En attendant, l’employeur ne remplace pas ceux qui quittent, que ce soit à la retraite, en congé de maladie ou en maternité. Cette situation tend à créer, selon le syndicat, une surcharge de travail pour ses membres.

Les yeux tournés vers Windsor et Coaticook

À ce jour, seuls les établissements de Coaticook et de Windsor sont connectés au nouveau réseau régional.  Le transfert des échantillons en microbiologie a d’ailleurs débuté l’automne dernier. L’APTS n’a pu encore avoir de retour formel sur cette première expérience. «La dernière fois qu’on l’a vu, l’employeur n’était pas capable de nous dire si des échantillons ont été perdus ou s’il y a en a qui n’étaient plus viables à l’arrivée. C’était trop tôt», explique Emmanuel Breton.
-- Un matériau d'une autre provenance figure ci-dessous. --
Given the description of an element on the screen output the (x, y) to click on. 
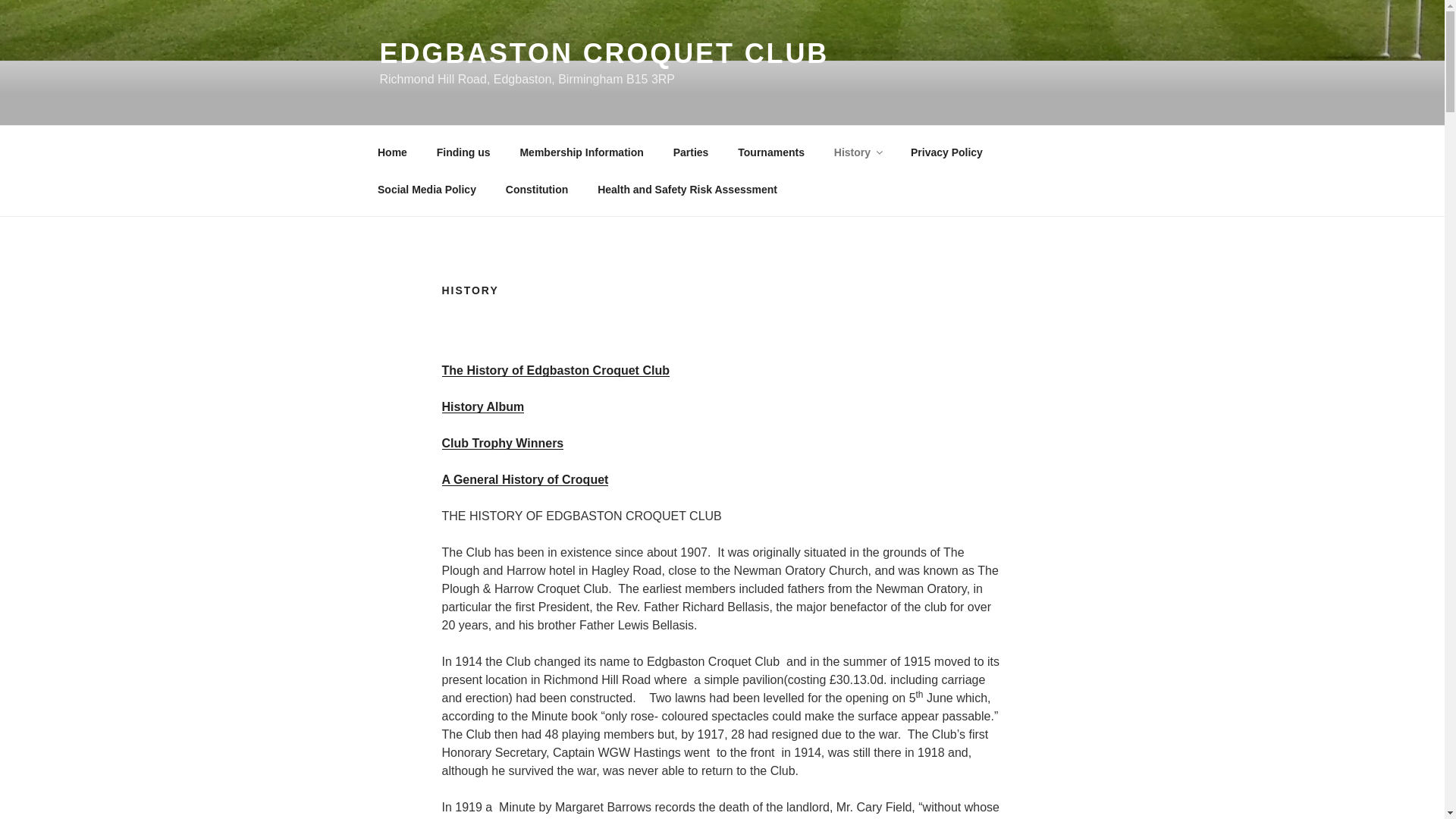
Club Trophy Winners (502, 442)
Tournaments (771, 151)
Membership Information (581, 151)
Finding us (463, 151)
EDGBASTON CROQUET CLUB (603, 52)
A General History of Croquet (524, 479)
Health and Safety Risk Assessment (687, 189)
Social Media Policy (426, 189)
History (857, 151)
Privacy Policy (945, 151)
Notons que le syndicat a, à de nombreuses reprises, fait connaître ses inquiétudes et réserves en ce sens. L’organisation craint aussi que des patients soient contraints d’être prélevés une nouvelle fois en raison de potentielles problématiques de transport.

Au Québec,  environ 70 % des analyses médicales seront centralisées dans onze mégas laboratoires lorsqu’Optilab sera officiellement sur les rails. Le gouvernement provincial se donnait trois à cinq ans pour compléter cette grande réorganisation, enclenchée le premier avril 2017. Une période de 10 ans est toutefois prévue relativement à l’atteinte de son autofinancement.

Notons que le traitement des échantillons d’un patient admis à l’hôpital, quelque que soit le département, demeura traité entre les murs de l’établissement.